Again, I attribute this to lack of the focus that criteria consistently applied gives.
Next time, I hope that what they do is decide on the areas that they are looking at and what degree of weight each area is worth.
Yes, SEO is important... However, a blog that is written solely for SEO may get traffic but not business.
Yes, eye-candy is important (real candy is as well... especially chocolate, but I digress)... However, if something is all style and no substance then that won't get business either.
Yes, pictures are important... However, from what I have seen, it is what we say with our words and not just what we show with a lens that is more important.
Also in a competition like this, I think you really do need to allow the past to inform the future, so to speak.
If this were just a run-of-the-mill blogging competition (if there is such a thing :-) then treating each week as if it exists in a vacuum would be appropriate, more like Carnival of Project Blogger (R.I.P.) did.
But this is not a run-of-the-mill competition. Getting people who were new to blogging (in most cases) or at least had not made any money at it, REQUIRES that you also give serious weight to growth exhibited and positive changes that occur as a result of that growth.
There is a vast difference between a blog that is launched out the gate fully formed, and never changes, regardless of input from day one, which was custom built by a website specialist.
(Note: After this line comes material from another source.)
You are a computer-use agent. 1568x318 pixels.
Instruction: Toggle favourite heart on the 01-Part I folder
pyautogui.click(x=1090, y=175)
And a blog that is built from scratch, in front of god and everybody, a truly homegrown effort which has shown its growing cycle from blip to blog.
Note I did not say that one ws better, merely that there is a vast difference and as such, it is totally unfair to try to compare them without giving weight to their differences.
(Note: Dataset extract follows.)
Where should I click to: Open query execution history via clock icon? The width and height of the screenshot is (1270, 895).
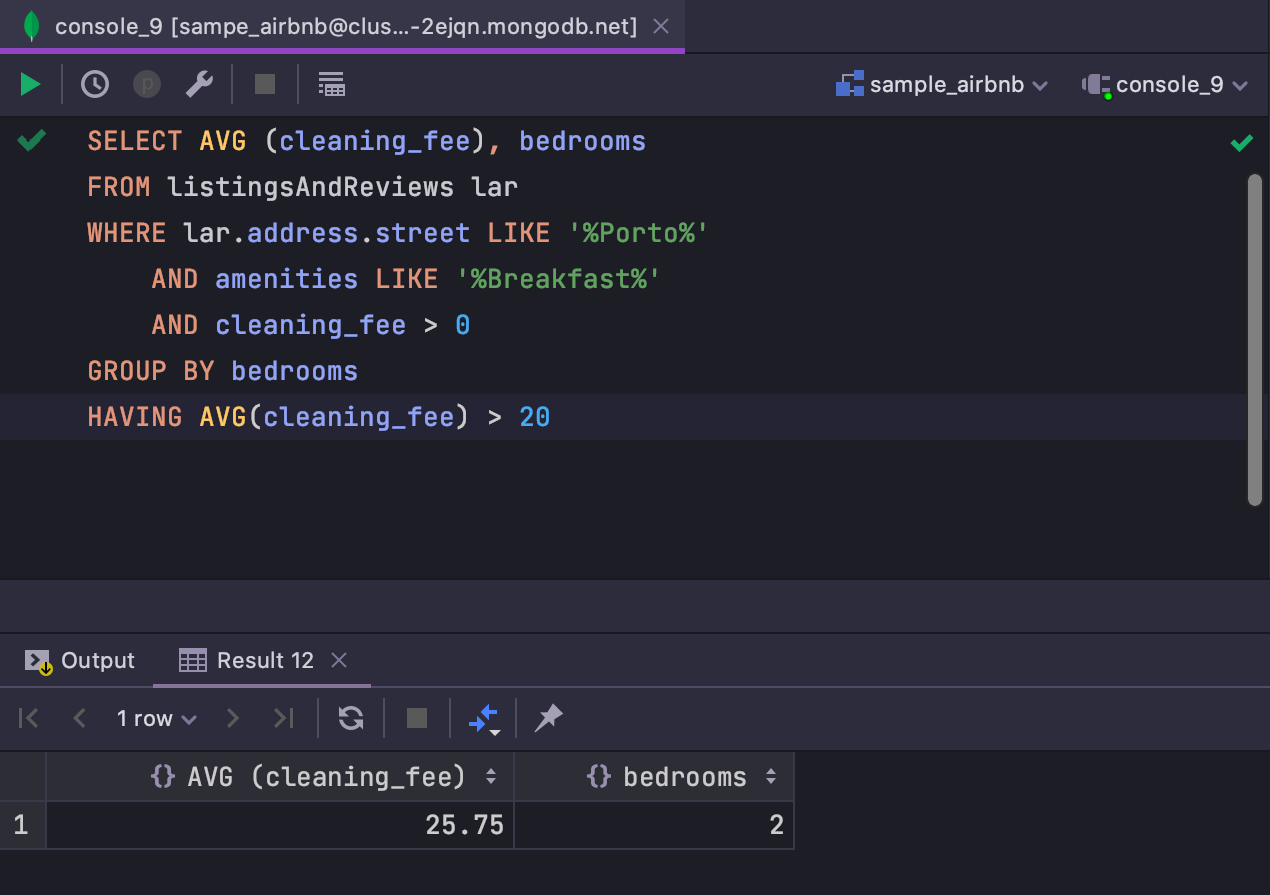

Oh, and just for the record, I don't think that just because someone is a good webSITE designer it means that they will necessarily be a good webLOG designer and vice versa. They share a lot of similarities, but by their very nature are as different as rockets are from butterflies. Sure they both fly, but...
Once again, I want to be very, very clear... I understand that you folks who have or will judge Project Blogger are as prepared for the task, and are given the same criteria to look for and "rules" to judge by as we the contestants were (that would be very little to none and very loosely structured) and that makes it as difficult for you as it is for us :-).
Please understand that any criticisms that I have made are not directed at you personally, your companies or your decisions as judges, but are merely expressed in an effort to help ensure that some of the stumbling blocks that we as the inaugural group of Project Blogger participants (coaches, apprentices, judges and organizers alike) have encountered in our journey might be removed.
Some have been pebbles, some have been potholes and some have proven to be roadblocks, but all have served to make the journey more interesting, the path more challenging and the experience more enlightening.
Thank you all for your efforts, as I have said publicly many, many times before... I do not envy you your task, but I am grateful to you for being willing to tackle it.
I also wish to thank each and every one of the apprentices, their coaches and the organisers for all that they have shared, all that they have done and all that I have learned.
I sincerely hope that one of the outcomes of this experience is a true blueprint, by way of a post-mortum of the Project upon it's completion by all involved, on how to improve for the future. When that occurs, no matter who gets the accolades we will all have won the game.
Take care, help lots of people and have a wonderful day!
Tisza
Tisza,
Let me introduce you to Microsoft Clip Organizer. What you have here is what we call a wall of words. Way too difficult for many of our eyes to read. You will lose your reader by the third paragraph. I don't know of a single moderator who would even read this.
You need white space to make it more readable and you need to begin to use graphics in your posts. Feel free to call Colleen, she will walk you through a how to if you need help.
Also feel free to delete this comment, it is sent with love.